In 1999, Andy and Lana Wachowski wowed the world with a spectacular mind-bender called The Matrix. But that was ages ago — another millennium — in fact, and their fans have been patiently awaiting for another ground breaking science fiction series.
Their patience may have been answered by Jupiter Ascending, a futuristic adventure featuring Mila Kunis in the title role of Jupiter Jones. The film is probably the first installment in a series about the fate of humanity.
The picture opens in Chicago, which is where we meet Jupiter, a humble housekeeper — born without a country, a home, or a father. She hates her life of cleaning other people’s houses and her never-ending string of tough luck. However. she has an astrological chart marked by Jupiter rising at 23 degrees ascendant which supposedly means that she’s a woman who has a great destiny.
In truth, she’s not a maid, but is an alien with royal blood.
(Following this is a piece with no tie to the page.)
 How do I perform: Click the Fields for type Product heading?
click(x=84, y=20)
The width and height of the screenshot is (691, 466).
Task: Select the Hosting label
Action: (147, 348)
It turns out that Jupiter is destined to inherit Earth, and she is informed of that by Caine Wise (Channing Tatum), an emissary from a distant galaxy.
The epic unfolds by introducing a plethora of characters and filling in their back stories. For instance, we learn about Balem (Eddie Redmayne), Titus (Douglas Booth), and Kalique Abrasax (Tuppence Middleton), three aliens, each of whom is vying for control of their family’s food business in the wake of the death of their mother.
That gruesome business involves the seeding of countless planets with life forms that will be consumed on the trio’s home planet. And, since Earth is now overflowing with people, they are ready to harvest humanity.
The only thing standing in the way is Jupiter, whose royal genetic signature has established her to be an Abrasax and the rightful heir to Earth. For that reason, there’s a price on her head. And Jupiter and humanity’s survival rests on the shoulders of her proverbial knight in shining armor, Caine.
Once this creepy Soylent Green (1973) subplot is revealed, the pace of Jupiter Ascending ramps up. At that point, Jupiter is taken on a visually captivating journey which careens around the universe at breakneck speed, and finally deposits her back home where she happily finds herself surrounded by familiar faces.
Very Good (***). Rated PG-13 for violence, science fiction action, partial nudity, and some suggestive content. Running time: 127 minutes. Distributor: Warner Brothers Pictures.